(Collection entries)

▼

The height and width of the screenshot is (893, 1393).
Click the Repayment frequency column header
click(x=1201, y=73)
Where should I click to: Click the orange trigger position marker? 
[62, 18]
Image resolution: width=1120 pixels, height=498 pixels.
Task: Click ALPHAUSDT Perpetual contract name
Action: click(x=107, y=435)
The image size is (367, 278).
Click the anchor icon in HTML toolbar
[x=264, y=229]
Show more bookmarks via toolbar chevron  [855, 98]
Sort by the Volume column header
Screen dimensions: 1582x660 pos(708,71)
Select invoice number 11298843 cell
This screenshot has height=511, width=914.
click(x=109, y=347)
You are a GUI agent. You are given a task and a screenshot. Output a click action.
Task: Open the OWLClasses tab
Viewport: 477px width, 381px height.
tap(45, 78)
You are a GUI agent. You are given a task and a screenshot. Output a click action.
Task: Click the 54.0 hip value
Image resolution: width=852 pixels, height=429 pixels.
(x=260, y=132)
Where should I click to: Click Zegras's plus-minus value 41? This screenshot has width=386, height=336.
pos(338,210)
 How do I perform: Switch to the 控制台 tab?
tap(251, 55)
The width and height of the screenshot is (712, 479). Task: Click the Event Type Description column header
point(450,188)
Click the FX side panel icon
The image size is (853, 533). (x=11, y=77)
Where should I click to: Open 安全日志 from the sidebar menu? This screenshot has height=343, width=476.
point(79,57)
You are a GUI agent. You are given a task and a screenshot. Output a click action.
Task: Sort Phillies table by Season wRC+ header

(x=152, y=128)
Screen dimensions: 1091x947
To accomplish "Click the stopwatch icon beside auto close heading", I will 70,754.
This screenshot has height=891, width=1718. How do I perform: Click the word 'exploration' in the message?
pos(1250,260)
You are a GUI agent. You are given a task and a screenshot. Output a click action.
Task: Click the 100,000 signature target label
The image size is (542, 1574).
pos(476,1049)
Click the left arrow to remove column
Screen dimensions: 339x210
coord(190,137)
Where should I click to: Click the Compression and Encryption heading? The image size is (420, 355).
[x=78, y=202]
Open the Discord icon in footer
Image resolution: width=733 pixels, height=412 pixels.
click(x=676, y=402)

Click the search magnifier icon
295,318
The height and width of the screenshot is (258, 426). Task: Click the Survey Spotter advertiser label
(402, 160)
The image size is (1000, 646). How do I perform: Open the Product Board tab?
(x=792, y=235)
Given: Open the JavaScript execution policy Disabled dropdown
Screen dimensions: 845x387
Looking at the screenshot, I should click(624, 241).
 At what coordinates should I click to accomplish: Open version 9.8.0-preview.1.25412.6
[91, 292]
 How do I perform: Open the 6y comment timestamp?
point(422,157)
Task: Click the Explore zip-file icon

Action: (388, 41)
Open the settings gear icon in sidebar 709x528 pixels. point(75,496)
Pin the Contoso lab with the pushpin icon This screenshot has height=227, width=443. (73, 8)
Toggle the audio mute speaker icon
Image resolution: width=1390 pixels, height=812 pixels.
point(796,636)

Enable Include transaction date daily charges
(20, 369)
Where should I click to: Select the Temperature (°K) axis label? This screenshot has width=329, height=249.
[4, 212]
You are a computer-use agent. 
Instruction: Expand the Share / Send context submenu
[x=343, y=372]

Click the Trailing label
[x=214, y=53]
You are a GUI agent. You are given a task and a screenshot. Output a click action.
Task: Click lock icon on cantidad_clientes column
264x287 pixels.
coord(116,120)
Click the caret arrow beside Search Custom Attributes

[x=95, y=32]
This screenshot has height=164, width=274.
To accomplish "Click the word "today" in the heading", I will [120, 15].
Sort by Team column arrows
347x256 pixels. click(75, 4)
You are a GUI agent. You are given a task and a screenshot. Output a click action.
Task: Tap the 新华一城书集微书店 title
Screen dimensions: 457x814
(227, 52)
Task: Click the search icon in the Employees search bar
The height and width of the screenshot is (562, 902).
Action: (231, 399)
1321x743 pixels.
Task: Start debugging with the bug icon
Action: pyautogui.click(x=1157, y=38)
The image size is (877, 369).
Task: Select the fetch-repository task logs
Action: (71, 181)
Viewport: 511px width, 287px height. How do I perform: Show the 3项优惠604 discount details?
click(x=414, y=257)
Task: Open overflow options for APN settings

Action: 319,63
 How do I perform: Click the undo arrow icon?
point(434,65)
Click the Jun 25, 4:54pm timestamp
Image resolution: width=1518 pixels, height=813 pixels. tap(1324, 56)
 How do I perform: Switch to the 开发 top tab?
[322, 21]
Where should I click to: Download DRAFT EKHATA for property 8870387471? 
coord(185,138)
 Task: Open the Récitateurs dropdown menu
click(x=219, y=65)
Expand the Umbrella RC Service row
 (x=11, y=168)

▲

List each line in the data above that contains the word "with".

**Complete response**.
Pin the Contoso lab with the pushpin icon This screenshot has height=227, width=443. (73, 8)
Task: Start debugging with the bug icon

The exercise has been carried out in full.